I, deaf to his pleading.  Was he crying out to me or because of me?  Could I rouse myself to care about either one?  I had lost myself many years ago.  And there Brian remained to remind me constantly.  Steadfast by my side, tethered there by some sort of guilt at my corruption.  Vain of him to think he was the cause of it and not some coincidental and innocent bystander in whatever course had placed us upon our path.  In the circle of never ending loathing and self-loathing and addiction to each other.

His need of punishment for self-imposed guilt.  My need to inflict punishment to ease my desire for what had become forever unattainable; my inability to understand what exactly it was I had lost.  The monster I had become, the empty skin of a man; dead and rotten on the inside.

Brian, once beloved.  Cherished beyond anything, dwindled to the shadow of a man.  Still beautiful; ethereal.  Like a horrible angel set to watch and note my further descent into hell.  The fall that had beckoned me, seducing me with the soft glow of a warm fire.  Willingly I had went.  Against Brian's sorrowful protestations.  He followed me.  And I gleefully damned us both.

Monday, February 7, 2011

The end - when to say when

For years now I've held this theory that any good series of novels should never go beyond five books.  As with any rule, there are always exceptions, but from my personal experience, the five book rule is a good guideline.

Think of it this way.  Have you ever fallen in love with a television series?  A classic might be Buffy the Vampire Slayer.  This popular show ran for seven seasons.  Like many, I watched every week.  For me, though, the show started it's slow decline after season five.  Do you get the connection?  Instead of ending and leaving watchers wanting more, the show fades away.  Now think of shows like Farscape or the original Star Trek.  Those shows had runs of four seasons, left people wanting more and have a significant cult following.

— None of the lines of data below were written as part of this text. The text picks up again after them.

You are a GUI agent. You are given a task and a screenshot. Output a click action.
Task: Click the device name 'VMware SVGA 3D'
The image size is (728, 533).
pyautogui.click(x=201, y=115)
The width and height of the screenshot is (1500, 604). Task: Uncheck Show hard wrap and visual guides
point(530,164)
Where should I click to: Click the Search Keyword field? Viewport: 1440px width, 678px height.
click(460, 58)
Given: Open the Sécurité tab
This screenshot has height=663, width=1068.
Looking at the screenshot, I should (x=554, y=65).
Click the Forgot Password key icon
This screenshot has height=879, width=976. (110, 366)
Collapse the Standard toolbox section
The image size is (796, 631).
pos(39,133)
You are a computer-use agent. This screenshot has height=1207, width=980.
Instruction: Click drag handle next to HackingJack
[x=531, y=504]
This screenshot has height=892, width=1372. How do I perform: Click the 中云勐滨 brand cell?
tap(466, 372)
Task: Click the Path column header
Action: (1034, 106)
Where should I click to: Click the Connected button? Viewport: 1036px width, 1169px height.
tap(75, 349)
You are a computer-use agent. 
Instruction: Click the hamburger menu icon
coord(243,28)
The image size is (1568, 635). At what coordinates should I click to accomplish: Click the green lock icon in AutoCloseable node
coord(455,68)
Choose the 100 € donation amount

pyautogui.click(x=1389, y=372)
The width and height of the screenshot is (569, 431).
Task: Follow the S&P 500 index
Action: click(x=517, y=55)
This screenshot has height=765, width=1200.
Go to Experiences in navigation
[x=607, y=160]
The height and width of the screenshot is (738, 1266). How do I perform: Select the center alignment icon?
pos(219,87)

See what I mean?  Think of each novel in your series as a season of your favorite television serial.  Are you going to end on a high leaving your readers wishing for more?  Or are you going to milk your success for all it's worth until the plot and characters are so worn out that your readers don't even bother any more?  Remember, in an era of instant access, many people just don't have patience and become bored very quickly.

In junior high school, I found the Xanth series of books by Piers Anthony.  I thought they were the greatest thing ever.  I bought the next one and the next one and the next until book 12; I got bored and never bought another.  According to Wikipedia, he's working on the 36th.  Frankly, I'm amazed there are still enough readers to warrant continuing!

My mom likes to read murder mysteries.  Those tend to go on well past what is, in my opinion, their freshness date also.  I understand we get attached to characters, as both readers and writers, but there is something to be said about the thrill of finding a new love; saying a sweet goodbye to the old.

As I mentioned above, there will always be exceptions.  Series that are still fresh and exciting well past book (or season) five.  But I maintain that anything much past the five mark is running a risk of losing that spark and losing readers/viewers.

What do you think?

Thursday, February 3, 2011

What "prompts" you?

Sometimes I sit down at my keyboard and wonder what the heck I'm going to write about.  This seems to happen to a lot of writers as there are a plethora of writing prompt sites across the internet.  Anything from plot and character prompts to three word prompts to photo prompts.  I've used prompt sites in the past when struggling during NaNoWriMo.  Desperate to use any tool to get that flow of words going again.  One year, I used song lyrics to prompt me on my month long journey.  A lot of times, as I mentioned previously, I use strong emotions to prompt a story.  Getting those feelings down on paper and developing a character out of those feelings along the way.  Very rarely, I'll remember a tidbit of a dream and those brief images prompt a story idea.

Writing prompts often serve to breathe new life into a story or get a new story idea off the ground.  What prompts you to write a story?  What tools do you use to get the story going again when you get stuck?